Comment les journalistes politiques de l’audiovisuel ont-ils gagné en autonomie depuis les débuts de la Radiodiffusion-Télévision française ? Pourquoi certains invités font-ils toutes les émissions de débats ? Pourquoi des élus acceptent-ils les interviews provocatrices des talk-shows ? À quand remonte la première immixtion du discours politique dans une émission people ? Pourquoi certains débats tournent-ils en bataille d’experts ? En trente-six questions-réponses articulées autour du débat télévisé, Gaël Villeneuve, chercheur au laboratoire Communication et politique du CNRS, retrace une histoire de la parole politique sur le petit écran. Ce qu’elle était et ce qu’elle est devenue. Avec son cadre, ses décors, ses mises en scène.

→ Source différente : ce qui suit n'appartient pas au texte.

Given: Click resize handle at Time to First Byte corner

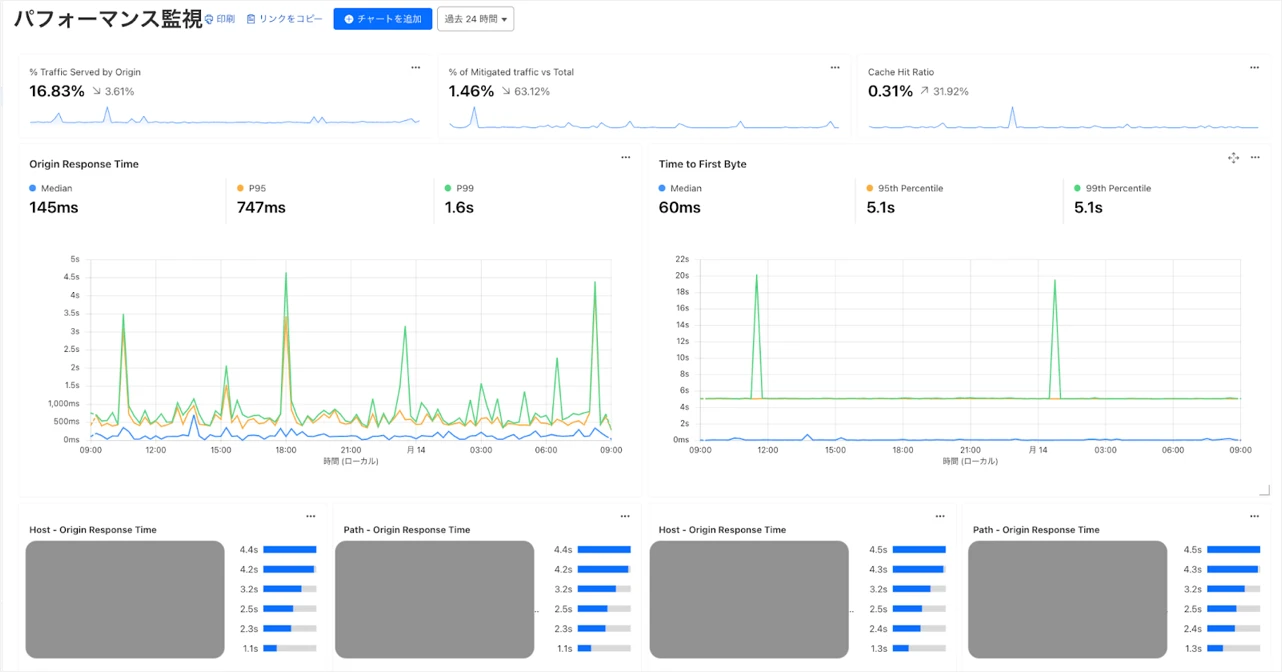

De fait, on est loin aujourd’hui de la sobriété solennelle d’une émission comme « À armes égales ». Assurément, le personnel politique a changé. Élevé dans la télévision, fort de sa culture de l’examen, de l’audit et de la colle, renforcé par les exercices de médias training, il en connaît tous les codes. Mais c’est surtout la télévision qui a changé, et ses représentants. On observe d’abord combien, entre 1950 et 1980, les journalistes politiques de la petite lucarne sont passés d’un statut d’agents contractuels du ministère de l’Information à celui de vedettes de la profession. Les années 1980 ont ainsi vu l’ascension des Arlette Chabot, Anne Sinclair, Christine Ockrent et François-Henri de Virieu, tous recevant l’invité dans une relation d’égal à égal. Yves Calvi et David Pujadas en sont les héritiers, partageant un même objectif : « Offrir un spectacle politique à différents publics » et, tant qu’à faire, au plus large public. D’où la volonté de rendre ce type d’émission plus « attractif », plus « digeste ». Avec des ingrédients : l’utilisation des sondages, le reportage, le micro-trottoir, les SMS et maintenant Twitter, pour légitimer les questions, troubler sans contredire. Des ingrédients qui dessinent les contours du débat, le formatent, quand bien même l’invité en plateau tente de contrôler le fil de l’émission. Le basculement s’est opéré à l’avènement des chaînes commerciales, avec la privatisation de TF1 en 1987, favorisant les programmes de divertissement aux dépens de l’émission politique. D’une chaîne à l’autre, « Questions à domicile », « L’heure de vérité », « 7 sur 7 » finissent par disparaître, faute d’audience, parce que « les émissions de débat télévisé sont aussi des marchandises : leurs organisateurs sont en charge d’un équilibre toujours instable entre logique civique et logique marchande ». Et c’est faute de programme spécifiquement politique, hors campagne électorale (ou alors tard le soir) et faute d’audiences que les élus se sont tournés vers l’ infotainment, mélangeant informations et distractions, jusqu’à rendre les frontières poreuses entre le talk-show et le rendez-vous politique (« Le Grand Journal »).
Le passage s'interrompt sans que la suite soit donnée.